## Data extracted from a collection
----------
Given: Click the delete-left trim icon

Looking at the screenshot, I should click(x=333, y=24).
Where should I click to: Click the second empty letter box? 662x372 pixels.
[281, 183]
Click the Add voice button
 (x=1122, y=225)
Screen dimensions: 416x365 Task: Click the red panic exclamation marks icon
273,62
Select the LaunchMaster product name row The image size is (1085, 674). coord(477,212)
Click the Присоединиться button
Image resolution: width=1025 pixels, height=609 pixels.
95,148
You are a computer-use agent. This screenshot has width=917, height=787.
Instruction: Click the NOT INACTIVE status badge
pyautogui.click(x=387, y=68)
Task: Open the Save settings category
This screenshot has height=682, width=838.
----------
Nothing but the lines from the one with "Instruction: Click the" to the last line of the data should appear in the answer, each exactly as it stands.

Instruction: Click the NOT INACTIVE status badge
pyautogui.click(x=387, y=68)
Task: Open the Save settings category
This screenshot has height=682, width=838.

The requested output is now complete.